Fiscal 2014 proved to be another challenging year for our Company as evidenced by our statutory loss of A$89 million.
In recognition of the difficult market conditions in which we operated as a basic materials processor through our scrap metals and e-recycling businesses, the Remuneration Committee administered the Companys short-term incentive (STI) and long-term incentive (LTI) plans carefully to control remuneration and cost in FY14.
It was also a year of change, as we appointed Galdino Claro as our new Group CEO effective 4 November 2013. Mr Claro is repositioning our portfolio of businesses and building a new management team well suited to the execution of the Companys five year strategic plan announced on 23 July 2014.
We have continued to strengthen our executive remuneration framework. Our STI plan now has greater alignment to Group financial performance. In FY14, a financial gateway was introduced into the STI plan, so that a threshold Group return on controlled capital employed (ROCCE) (for the full financial year) must be achieved before any STI payment is awarded to the Group Executives.

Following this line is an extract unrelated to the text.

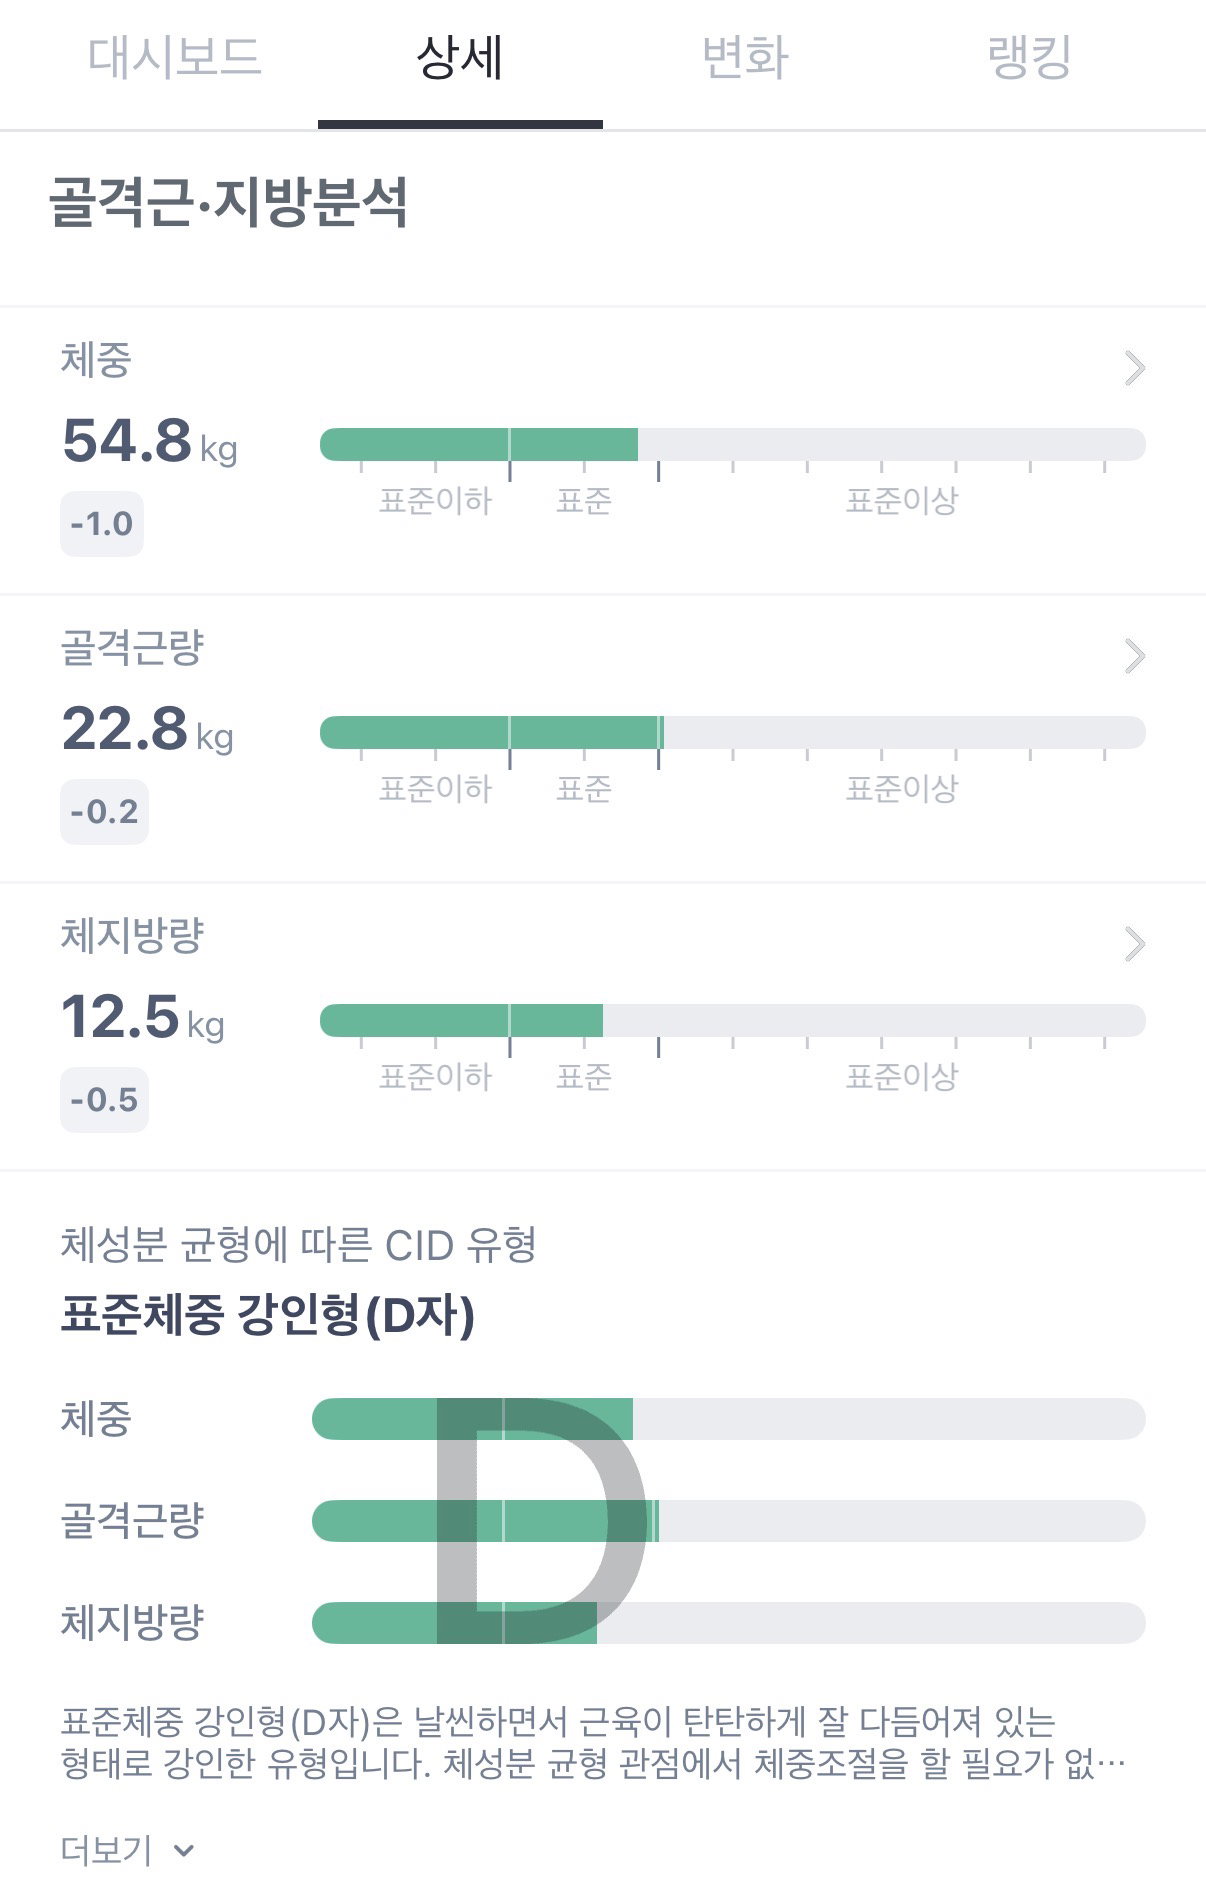1206x1902 pixels.
Task: Switch to the 대시보드 tab
Action: pos(175,57)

This will also apply to the Group CEO from FY15. The Group Executives will also continue to have 80% of their target STI based on Group ROCCE, being our key financial measure, as will the Group CEO from FY15. The Regional Executives now have 20% of their STI based on Group ROCCE to encourage collaboration and to drive Group financial performance, with 60% of their target STI based on business unit ROCCE, which is more within their control. Regional Executives must also meet threshold Group and Regional ROCCE gateways before any STI payments are awarded. Furthermore, in order for Executives to receive the 20% of their target STI that is based on individual non-financial measures, a threshold level of ROCCE will need to be achieved. Given the Group CEOs commencement date with the Company, the Committee determined that a financial measure for the Group CEO in the calculation of his potential STI award for FY14 would be underlying Group EBITDA for the second half of FY14.
Enhancements were also made to the LTI plan. An increased portion of an executives LTI grant is now delivered as performance rights (80% for the Group CEO and 67% for executives, up from 50%). This further aligns the LTI plan with Australian market practice. As we compete for the majority of our talent and business in the USA, the balance of an executives LTI grant is delivered as options, to align the LTI plan with market practice there. A further performance hurdle was placed on the performance rights so that these are now subject to both relative total shareholder return (TSR) and earnings per share (EPS). The inherent absolute share price growth hurdle in options continues to apply. We also removed the re-test mechanism that previously applied to performance rights. We believe that our LTI plan is one of the more rigorous in the market because, in order for awards to fully vest, there needs to be earnings growth, absolute share price growth and superior total shareholder return relative to our peers.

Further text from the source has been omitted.